* [Your objective]: Exactly reproduce the lines of the listing below from the one containing "You are a GUI" through the one containing "Tap the 'Day". Skip the images.

* [Source data]:
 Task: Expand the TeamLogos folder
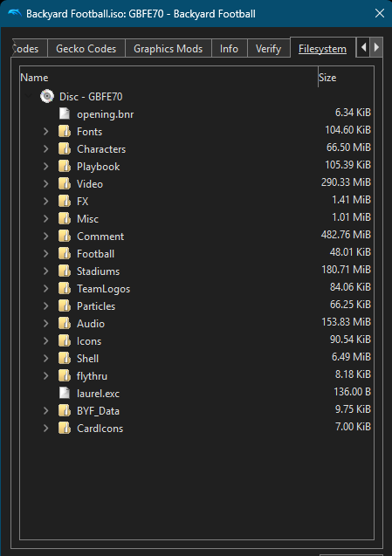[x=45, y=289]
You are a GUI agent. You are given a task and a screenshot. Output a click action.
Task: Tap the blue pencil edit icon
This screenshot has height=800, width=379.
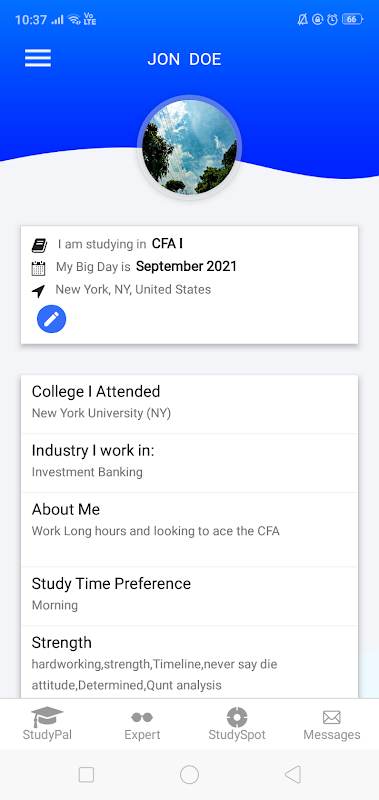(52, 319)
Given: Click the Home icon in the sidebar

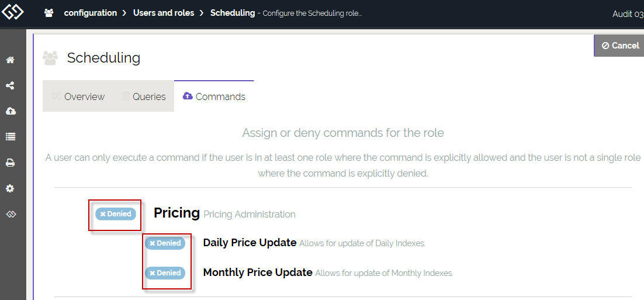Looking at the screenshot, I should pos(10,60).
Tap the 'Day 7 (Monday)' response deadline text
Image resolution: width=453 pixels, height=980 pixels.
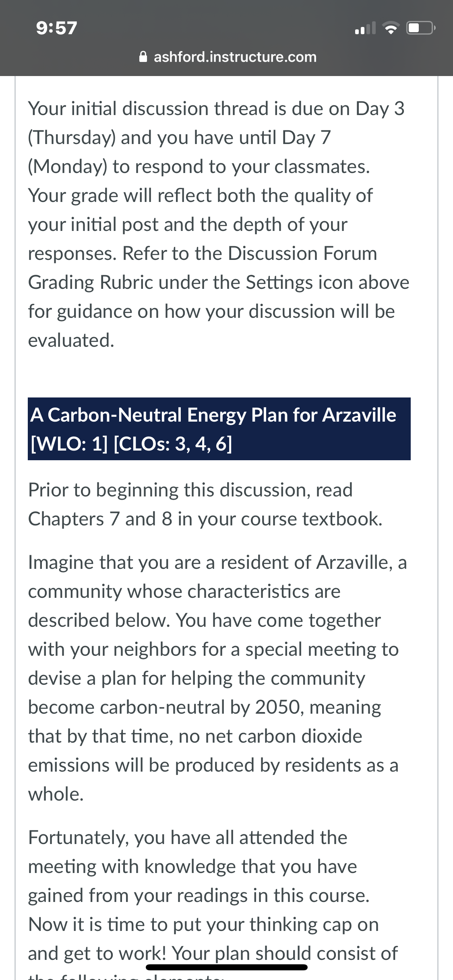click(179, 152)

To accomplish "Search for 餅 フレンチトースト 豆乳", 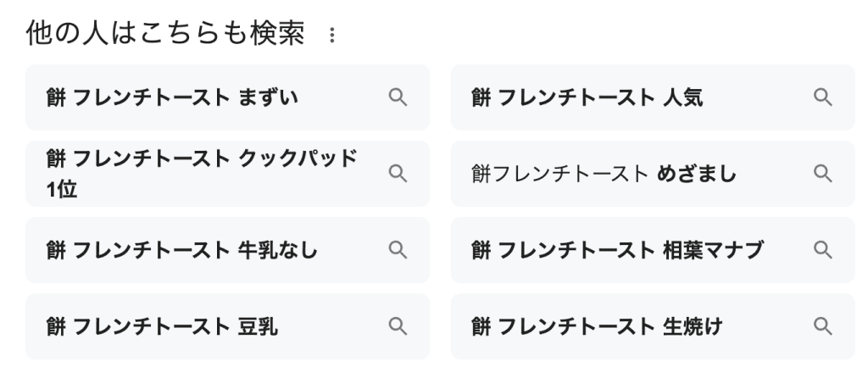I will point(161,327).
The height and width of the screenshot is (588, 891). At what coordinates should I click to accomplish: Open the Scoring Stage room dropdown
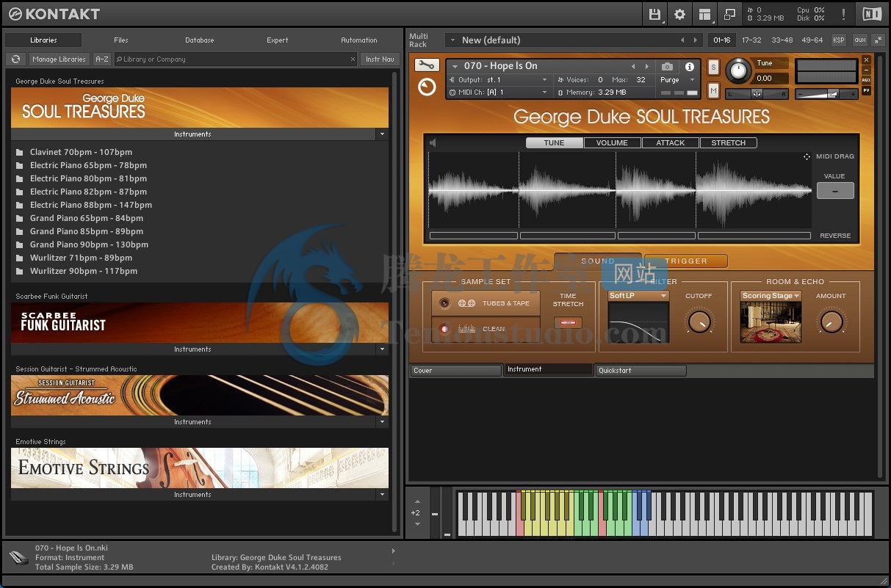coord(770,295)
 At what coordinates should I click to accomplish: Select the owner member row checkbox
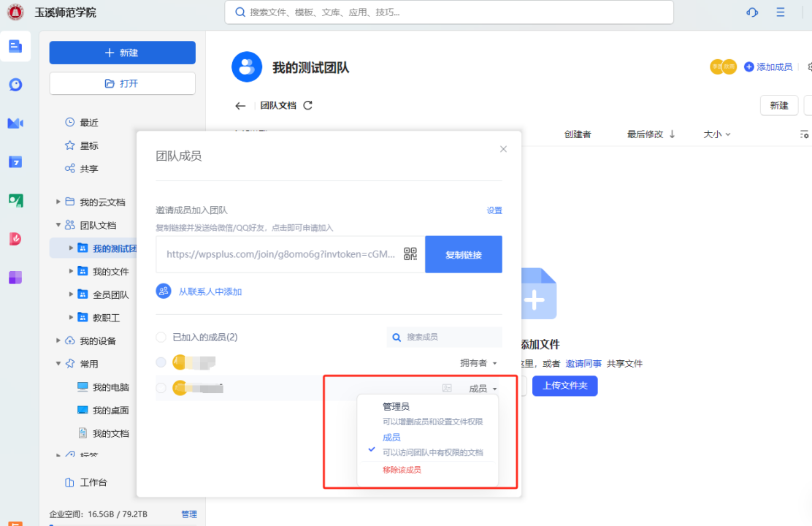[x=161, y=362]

...

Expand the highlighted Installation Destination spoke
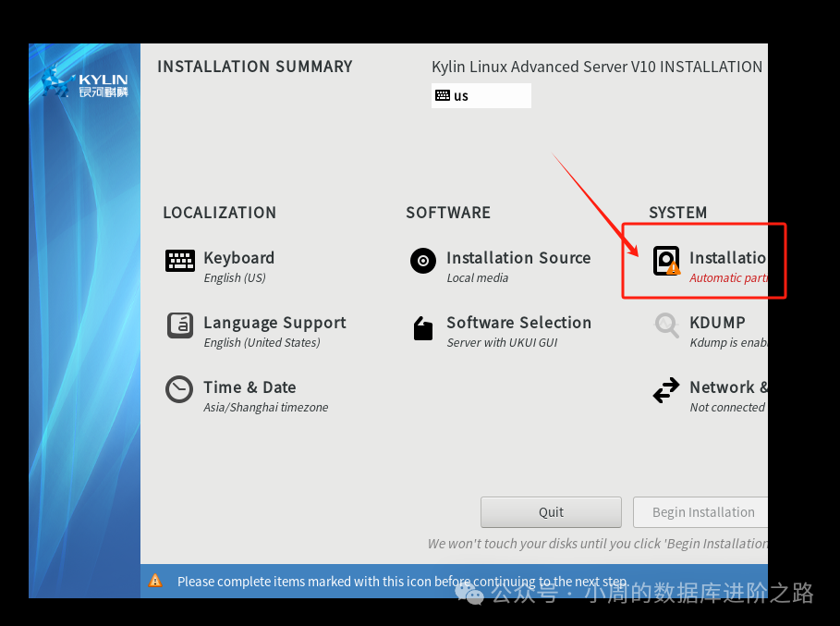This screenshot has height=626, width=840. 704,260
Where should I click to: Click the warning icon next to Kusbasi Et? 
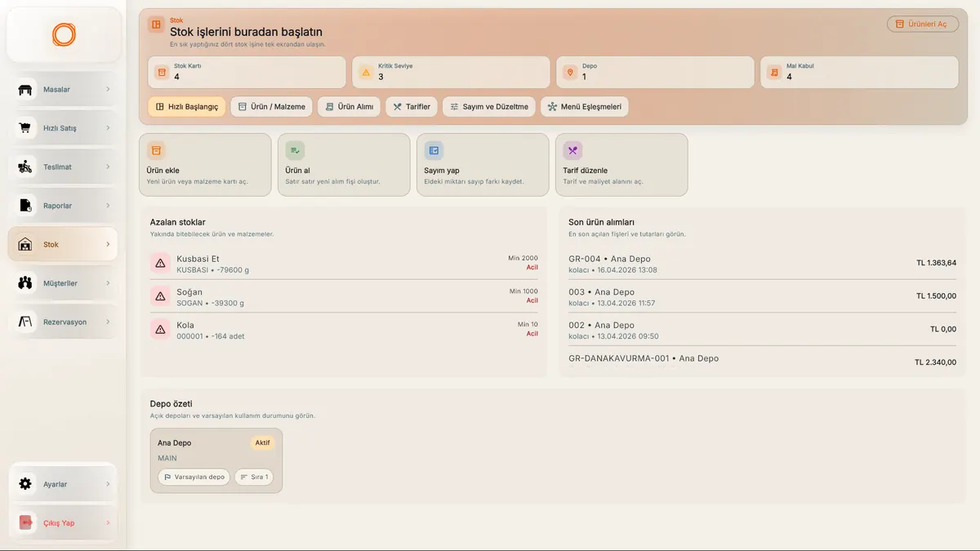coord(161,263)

* [Answer to this task]:
You are a GUI agent. You are given a task and a screenshot. Output a click action.
Task: Tap the blue pencil edit icon
This screenshot has height=800, width=379.
(52, 319)
Given: Click the Home icon in the sidebar

Looking at the screenshot, I should pos(10,60).
Tap the 'Day 7 (Monday)' response deadline text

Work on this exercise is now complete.